SEBI guidelines for muni bonds
SEBI has set specific rules for municipal bonds to make sure they’re a safe option for investors. Here are some major points from the guidelines:
- The municipality must not have had a negative net worth in the three years leading up to the bond issuance.
- There should be no defaults on repayment of debt securities or loans from banks or NBFCs in the year prior to issuing the bond.
- The municipality’s group companies, promoters, and directors must not be listed as wilful defaulters by the RBI nor listed under “fugitive economic offenders”.
- Municipal bonds must have a credit rating of BBB or higher from top credit rating agencies in India, such as CRISIL, to be issued to the public.
Types of municipal bonds India
- General obligation bonds:
These bonds are intended to raise money for large-scale initiatives like park or road improvements that benefit the entire community. The general tax revenue that the municipality receives is used to pay back these bonds.
- Revenue bonds:
These are given out for particular undertakings, such as constructing a water treatment facility or a new school. The intriguing aspect of this situation is that the funds needed to repay these bonds are derived directly from project earnings.

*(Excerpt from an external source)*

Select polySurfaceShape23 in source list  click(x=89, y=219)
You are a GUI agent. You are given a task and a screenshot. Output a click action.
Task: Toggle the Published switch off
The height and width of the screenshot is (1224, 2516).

For instance, the toll revenue from a toll road would reimburse bondholders if a bond was issued to fund its construction. The funds from these projects are often kept in a special account supervised by financial institutions to ensure there’s enough money to pay back the bond.
Benefits of municipal bond in India
- Investing in municipal bonds has several benefits, one of which is the tax exemption on interest earnings.

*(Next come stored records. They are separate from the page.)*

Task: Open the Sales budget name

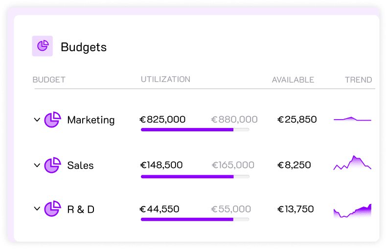Action: (80, 166)
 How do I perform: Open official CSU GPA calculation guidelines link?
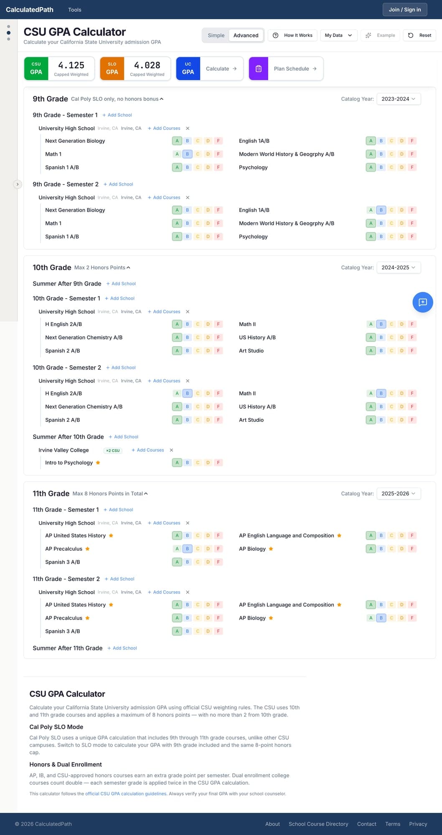[x=126, y=794]
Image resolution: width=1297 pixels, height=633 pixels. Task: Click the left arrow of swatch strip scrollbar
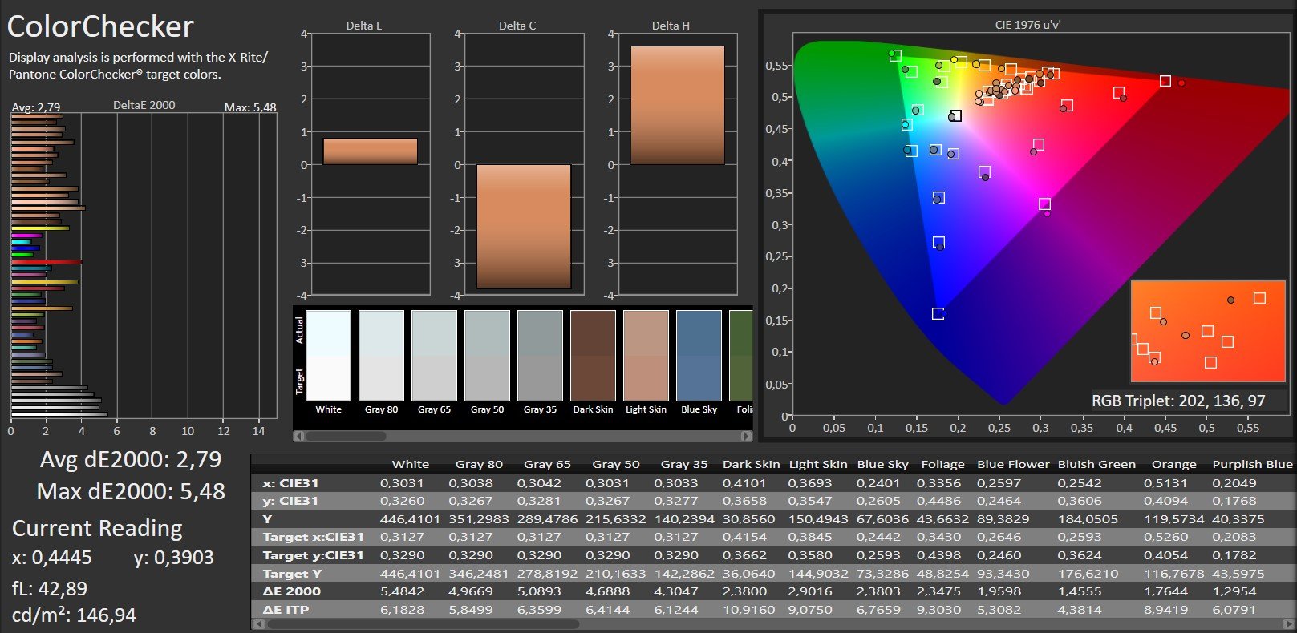click(299, 437)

- Municipal bonds provide a fixed and regular interest payment, offering a stable income stream.
- Municipal bonds are more accessible to ordinary investors as well as institutional ones due to their smaller issuance sizes.

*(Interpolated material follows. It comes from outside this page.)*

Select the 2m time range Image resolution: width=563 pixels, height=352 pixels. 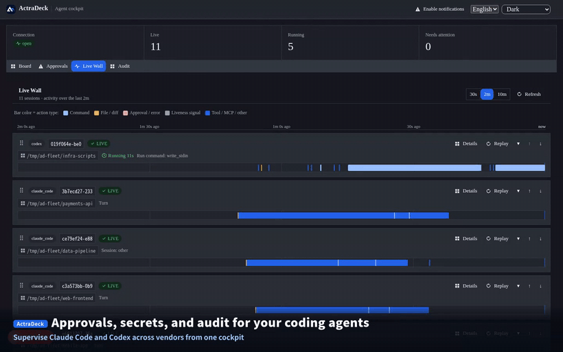487,95
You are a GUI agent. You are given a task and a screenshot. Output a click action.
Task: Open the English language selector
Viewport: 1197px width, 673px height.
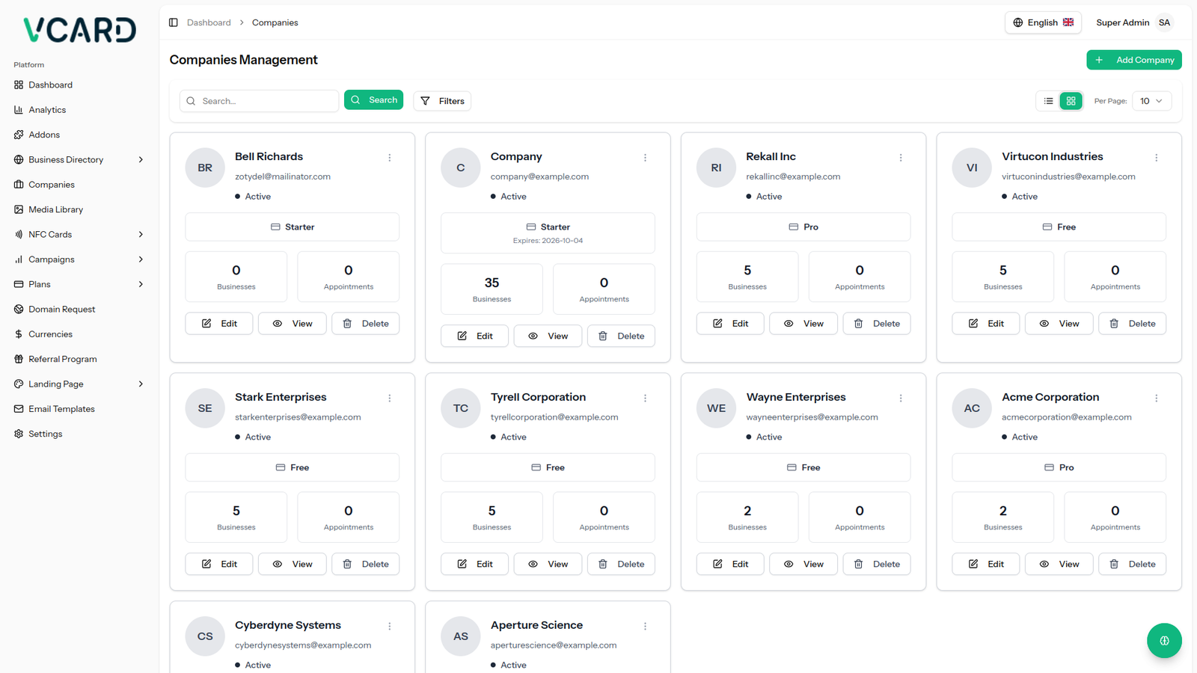pos(1042,22)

Drawbacks of municipal bonds
- Municipal bonds may have lower yields when compared to other investment options like corporate bonds or stocks.
- A lot of municipal bonds have lock-in periods that might last more than three years, which limits investor liquidity.
- Municipal bonds have a default risk because they are not centrally guaranteed like certain other bonds, yet they are still preferable to corporate bonds.
Bottomline
Municipal bonds present a special chance to fund community development while enjoying tax breaks and steady revenue. They do, however, carry some risks, including the possibility of lower yields and liquidity issues. Understanding their features and risks is key to making informed investment decisions.
FAQs
Municipal bonds are debt securities that are issued by municipalities or local government entities in India to finance public infrastructure projects. Investors lend money to the municipality, which repays with interest, offering a way to invest in community development while earning returns.
An example of a municipal bond is the Green Municipal Bonds issued by the Indore Municipal Corporation to fund the setup of a 60 MW solar power plant. The generated power will be used for pumping water from the Narmada River.
The two kinds of municipal bonds are:
Revenue bonds, which are funded by particular project revenues from the project they fund, such as tolls or service fees
General obligation bonds, which are backed by the issuer’s credit and taxing power.
For investors looking for steady, generally tax-exempt income, municipal bonds can be a smart choice. However, just like any other investment, they come with risks such as lower yield and liquidity issues. The suitability depends on personal financial goals, risk tolerance, and the specific bond’s characteristics.
Investors purchase municipal bonds to lend money to local governments for infrastructure projects like schools and roads. In return, investors receive periodic interest payments until the bond matures, when the principal amount is repaid.